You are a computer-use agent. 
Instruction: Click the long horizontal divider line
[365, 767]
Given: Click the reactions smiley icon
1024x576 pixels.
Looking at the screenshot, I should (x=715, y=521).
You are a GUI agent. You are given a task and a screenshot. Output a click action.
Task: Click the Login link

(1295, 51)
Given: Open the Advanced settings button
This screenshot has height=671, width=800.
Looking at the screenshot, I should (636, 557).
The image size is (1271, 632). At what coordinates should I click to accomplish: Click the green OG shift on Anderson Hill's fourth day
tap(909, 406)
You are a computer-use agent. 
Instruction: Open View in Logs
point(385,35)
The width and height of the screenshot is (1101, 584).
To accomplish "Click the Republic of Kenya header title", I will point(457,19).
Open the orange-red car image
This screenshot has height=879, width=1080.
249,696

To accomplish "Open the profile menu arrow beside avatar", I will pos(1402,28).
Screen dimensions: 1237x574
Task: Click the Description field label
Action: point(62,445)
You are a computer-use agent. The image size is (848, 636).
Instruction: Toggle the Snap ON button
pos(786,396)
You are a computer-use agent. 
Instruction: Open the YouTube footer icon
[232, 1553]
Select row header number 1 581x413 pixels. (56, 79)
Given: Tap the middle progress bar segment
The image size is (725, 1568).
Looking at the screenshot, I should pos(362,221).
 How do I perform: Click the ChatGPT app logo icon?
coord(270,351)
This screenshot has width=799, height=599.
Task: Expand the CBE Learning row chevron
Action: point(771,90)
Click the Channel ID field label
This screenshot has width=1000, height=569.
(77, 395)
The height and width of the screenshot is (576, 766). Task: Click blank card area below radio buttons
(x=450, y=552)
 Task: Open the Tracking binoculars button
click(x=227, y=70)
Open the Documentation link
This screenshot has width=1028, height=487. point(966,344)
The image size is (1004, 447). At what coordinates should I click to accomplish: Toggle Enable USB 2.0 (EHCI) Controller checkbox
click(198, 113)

━━━━━━━━━━━━━━━━━━━━

TO DO = Every record here must be output exactly, word for word.

YOUR SOLUTION =
You are a computer-use agent. 
Instruction: Click the long horizontal divider line
[365, 767]
Given: Click the reactions smiley icon
1024x576 pixels.
Looking at the screenshot, I should (x=715, y=521).
You are a GUI agent. You are given a task and a screenshot. Output a click action.
Task: Click the Login link

(1295, 51)
Given: Open the Advanced settings button
This screenshot has height=671, width=800.
Looking at the screenshot, I should (636, 557).
The image size is (1271, 632). At what coordinates should I click to accomplish: Click the green OG shift on Anderson Hill's fourth day
tap(909, 406)
You are a computer-use agent. 
Instruction: Open View in Logs
point(385,35)
The width and height of the screenshot is (1101, 584).
To accomplish "Click the Republic of Kenya header title", I will point(457,19).
Open the orange-red car image
This screenshot has height=879, width=1080.
249,696

To accomplish "Open the profile menu arrow beside avatar", I will pos(1402,28).
Screen dimensions: 1237x574
Task: Click the Description field label
Action: point(62,445)
You are a computer-use agent. The image size is (848, 636).
Instruction: Toggle the Snap ON button
pos(786,396)
You are a computer-use agent. 
Instruction: Open the YouTube footer icon
[232, 1553]
Select row header number 1 581x413 pixels. (56, 79)
Given: Tap the middle progress bar segment
The image size is (725, 1568).
Looking at the screenshot, I should pos(362,221).
 How do I perform: Click the ChatGPT app logo icon?
coord(270,351)
This screenshot has width=799, height=599.
Task: Expand the CBE Learning row chevron
Action: point(771,90)
Click the Channel ID field label
This screenshot has width=1000, height=569.
(77, 395)
The height and width of the screenshot is (576, 766). Task: Click blank card area below radio buttons
(x=450, y=552)
 Task: Open the Tracking binoculars button
click(x=227, y=70)
Open the Documentation link
This screenshot has width=1028, height=487. point(966,344)
The image size is (1004, 447). At what coordinates should I click to accomplish: Toggle Enable USB 2.0 (EHCI) Controller checkbox
click(198, 113)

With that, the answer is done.